(Exercise instructions):
Please work out how many of the lines below include "Policy". Only the number should be given.

Dataset entries
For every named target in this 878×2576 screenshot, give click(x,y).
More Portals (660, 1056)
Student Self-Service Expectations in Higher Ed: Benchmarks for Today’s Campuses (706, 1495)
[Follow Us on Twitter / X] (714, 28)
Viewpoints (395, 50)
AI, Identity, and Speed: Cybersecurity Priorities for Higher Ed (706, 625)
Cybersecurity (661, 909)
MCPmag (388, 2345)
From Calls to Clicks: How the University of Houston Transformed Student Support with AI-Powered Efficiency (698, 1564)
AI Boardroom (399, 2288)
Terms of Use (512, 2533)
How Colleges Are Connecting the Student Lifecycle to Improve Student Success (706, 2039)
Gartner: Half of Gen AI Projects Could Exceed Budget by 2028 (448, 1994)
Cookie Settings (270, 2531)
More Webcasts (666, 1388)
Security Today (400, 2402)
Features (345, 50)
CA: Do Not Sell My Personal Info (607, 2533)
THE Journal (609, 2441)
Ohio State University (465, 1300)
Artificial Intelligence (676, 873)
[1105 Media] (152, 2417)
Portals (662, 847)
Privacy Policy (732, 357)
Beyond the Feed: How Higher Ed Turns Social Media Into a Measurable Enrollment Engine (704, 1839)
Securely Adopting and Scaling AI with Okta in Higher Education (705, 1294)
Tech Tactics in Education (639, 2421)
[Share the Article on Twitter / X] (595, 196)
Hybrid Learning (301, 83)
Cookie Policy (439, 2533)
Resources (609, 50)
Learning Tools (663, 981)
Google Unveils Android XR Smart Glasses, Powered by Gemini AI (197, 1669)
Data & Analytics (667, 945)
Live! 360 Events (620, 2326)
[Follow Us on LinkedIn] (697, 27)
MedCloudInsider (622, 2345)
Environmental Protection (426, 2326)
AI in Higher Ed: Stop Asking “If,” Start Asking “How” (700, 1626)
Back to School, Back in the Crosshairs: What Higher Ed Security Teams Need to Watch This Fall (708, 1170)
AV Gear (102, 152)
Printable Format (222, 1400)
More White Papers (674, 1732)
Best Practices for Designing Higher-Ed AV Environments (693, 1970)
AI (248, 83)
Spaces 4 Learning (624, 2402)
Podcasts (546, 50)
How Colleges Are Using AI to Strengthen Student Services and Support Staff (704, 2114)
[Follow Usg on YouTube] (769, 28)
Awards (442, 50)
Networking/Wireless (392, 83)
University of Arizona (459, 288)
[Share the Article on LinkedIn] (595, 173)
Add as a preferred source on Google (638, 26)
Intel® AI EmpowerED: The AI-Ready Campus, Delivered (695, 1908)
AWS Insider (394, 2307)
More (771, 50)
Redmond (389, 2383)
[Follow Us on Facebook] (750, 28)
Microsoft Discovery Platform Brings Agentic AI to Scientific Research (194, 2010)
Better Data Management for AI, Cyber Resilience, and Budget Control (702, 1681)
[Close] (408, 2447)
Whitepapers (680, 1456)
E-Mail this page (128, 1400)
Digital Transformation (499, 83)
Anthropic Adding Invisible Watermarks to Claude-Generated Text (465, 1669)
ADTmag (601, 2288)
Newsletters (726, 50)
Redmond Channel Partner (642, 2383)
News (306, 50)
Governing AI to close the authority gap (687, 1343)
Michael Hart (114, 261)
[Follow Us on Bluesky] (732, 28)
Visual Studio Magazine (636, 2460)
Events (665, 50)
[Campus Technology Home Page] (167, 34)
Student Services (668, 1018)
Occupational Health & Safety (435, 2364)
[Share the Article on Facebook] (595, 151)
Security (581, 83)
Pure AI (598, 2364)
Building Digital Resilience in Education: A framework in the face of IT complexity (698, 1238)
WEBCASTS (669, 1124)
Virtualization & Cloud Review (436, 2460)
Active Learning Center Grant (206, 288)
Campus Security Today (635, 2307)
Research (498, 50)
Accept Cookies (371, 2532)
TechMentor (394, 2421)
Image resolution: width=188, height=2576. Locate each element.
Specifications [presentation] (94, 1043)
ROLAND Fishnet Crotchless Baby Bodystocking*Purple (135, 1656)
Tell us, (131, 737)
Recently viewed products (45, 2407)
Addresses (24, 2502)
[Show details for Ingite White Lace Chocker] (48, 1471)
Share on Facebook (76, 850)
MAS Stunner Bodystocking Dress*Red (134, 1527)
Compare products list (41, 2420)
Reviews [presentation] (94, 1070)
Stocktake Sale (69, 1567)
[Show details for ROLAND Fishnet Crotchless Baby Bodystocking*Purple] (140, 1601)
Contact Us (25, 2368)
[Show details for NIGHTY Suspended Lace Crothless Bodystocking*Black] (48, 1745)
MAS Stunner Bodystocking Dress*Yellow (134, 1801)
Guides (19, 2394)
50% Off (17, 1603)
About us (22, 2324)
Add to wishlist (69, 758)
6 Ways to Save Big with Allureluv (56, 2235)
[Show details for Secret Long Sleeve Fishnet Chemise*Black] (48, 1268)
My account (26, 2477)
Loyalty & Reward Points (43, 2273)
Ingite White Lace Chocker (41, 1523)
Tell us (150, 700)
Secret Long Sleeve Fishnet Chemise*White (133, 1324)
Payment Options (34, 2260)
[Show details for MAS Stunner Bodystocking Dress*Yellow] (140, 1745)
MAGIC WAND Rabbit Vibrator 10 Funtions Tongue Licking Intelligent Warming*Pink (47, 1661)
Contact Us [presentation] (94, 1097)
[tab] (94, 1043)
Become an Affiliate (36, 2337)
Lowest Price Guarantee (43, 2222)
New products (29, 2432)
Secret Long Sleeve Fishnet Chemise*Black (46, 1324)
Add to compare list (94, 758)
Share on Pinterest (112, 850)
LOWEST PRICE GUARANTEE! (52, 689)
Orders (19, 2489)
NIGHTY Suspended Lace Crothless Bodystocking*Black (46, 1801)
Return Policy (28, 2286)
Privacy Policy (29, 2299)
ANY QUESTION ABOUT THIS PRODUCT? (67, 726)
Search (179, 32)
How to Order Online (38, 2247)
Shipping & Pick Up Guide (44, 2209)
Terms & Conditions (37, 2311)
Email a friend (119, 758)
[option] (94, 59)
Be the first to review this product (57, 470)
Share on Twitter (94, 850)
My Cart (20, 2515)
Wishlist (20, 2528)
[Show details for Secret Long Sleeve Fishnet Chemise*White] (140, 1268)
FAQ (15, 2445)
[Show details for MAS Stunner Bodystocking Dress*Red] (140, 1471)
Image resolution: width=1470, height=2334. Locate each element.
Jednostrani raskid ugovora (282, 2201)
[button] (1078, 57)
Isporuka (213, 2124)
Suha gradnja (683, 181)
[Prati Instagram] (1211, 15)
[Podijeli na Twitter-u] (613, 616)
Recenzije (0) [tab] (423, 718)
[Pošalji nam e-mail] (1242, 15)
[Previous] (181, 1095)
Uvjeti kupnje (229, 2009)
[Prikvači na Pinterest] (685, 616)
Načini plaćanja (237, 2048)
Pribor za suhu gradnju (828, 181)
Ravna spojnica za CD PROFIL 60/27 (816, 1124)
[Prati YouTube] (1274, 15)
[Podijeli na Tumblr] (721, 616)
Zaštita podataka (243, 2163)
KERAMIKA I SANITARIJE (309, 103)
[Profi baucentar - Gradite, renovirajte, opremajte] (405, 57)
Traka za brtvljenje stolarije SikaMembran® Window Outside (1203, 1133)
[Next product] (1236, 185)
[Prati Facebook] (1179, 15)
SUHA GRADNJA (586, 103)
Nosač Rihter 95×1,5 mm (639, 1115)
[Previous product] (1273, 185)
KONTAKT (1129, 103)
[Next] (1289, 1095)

(Exercise answer):
4